Bankers and governments around the world are lining up to jump on board plans to create a global facility to help channel finance into projects which will boost growth and jobs in developing countries.

In total, 26 government and finance sector organisations signed on to the plan at its launch last week, including Citibank, Standard Chartered Bank, AXA and Australia’s Macquarie Bank.

The governments of Australia, Canada, Singapore and Japan joined in, as did the European Investment Bank, the Asian Development Bank, and the Japan Bank for International Corporation and the World Bank.

Conceived by the World Bank and strongly pushed by Australia’s Treasurer Joe Hockey, the new facility – the idea for which is strongly supported by local infrastructure experts in Australia – would not raise funds in and of itself but would instead connect governments with private investors to help finance new construction.

In addition, its technical and advisory partners will provide support to train and help government officials to manage to the bidding process for public private partnerships and ensure projects are properly structured and ‘bankable’ prior to being brought to market.

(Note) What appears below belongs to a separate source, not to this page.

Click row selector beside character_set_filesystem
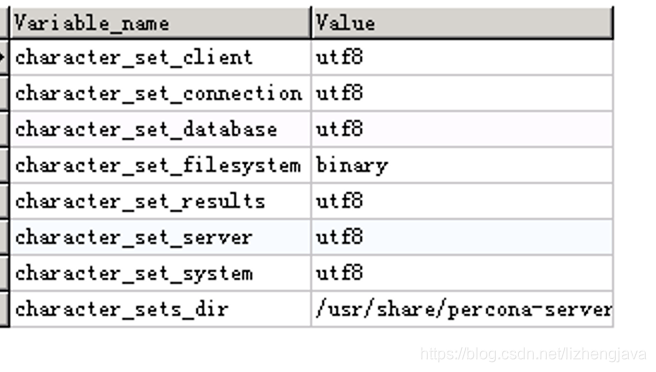Viewport: 656px width, 372px height. point(4,165)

In a statement, World Bank Group President Kim Jin Yong welcomed the broad range of institutional investors signing up to the new facility, saying an additional $US1 trillion to $US1.5 trillion of annual investment will be required from now until 2020 to meet infrastructure demand from industry and new households in developing economies, the bulk of which will go toward electricity, water and transport.

Kim said the key challenge was not a lack of money to invest but rather that of ensuring projects were planned and structured in a way which was suitable for private financing.

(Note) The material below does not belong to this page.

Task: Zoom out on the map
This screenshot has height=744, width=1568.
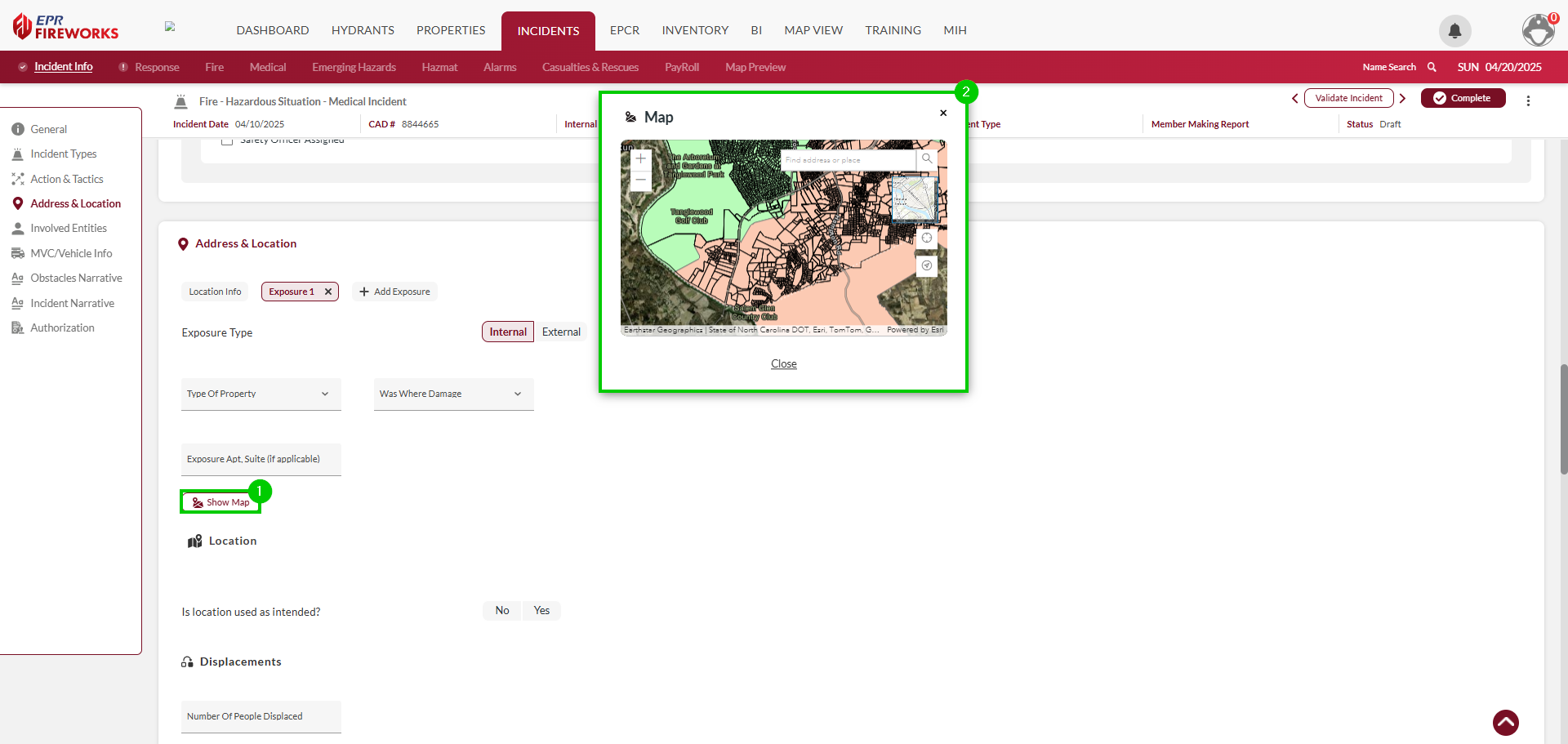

“We have several trillions of dollars in assets represented today looking for long-term, sustainable and stable investments,” Kim said, adding that the new facility would help deliver complex public private projects that no single institution could address on its own. “In leveraging those resources, our partnership offers great promise for tackling the massive infrastructure deficit in developing economies and emerging markets, which is one of the fundamental bottlenecks to reducing poverty and boosting shared prosperity.”

“The real challenge is not a matter of money but a lack of bankable projects – a sufficient supply of commercially viable and sustainable infrastructure investments.”

In addition to Macquarie, media reports suggest that other institutions around Australia are enthusiastic about the idea, with ANZ Bank chief executive Mike Smith being quoted in The Australian as saying the idea was “good for every country” and adding that it would allow “pretty scarce funding to be put on priority projects.”

Expected to open later this year, the new facility will initially operate in a pilot phase to test new models for public-private infrastructure projects in low and middle income countries.

Work has started on a pipeline selection process and the GIF is talking to partners and beneficiary countries about several projects which it says have the potential to transform developing economies and lift job creation and opportunities for the world’s poor.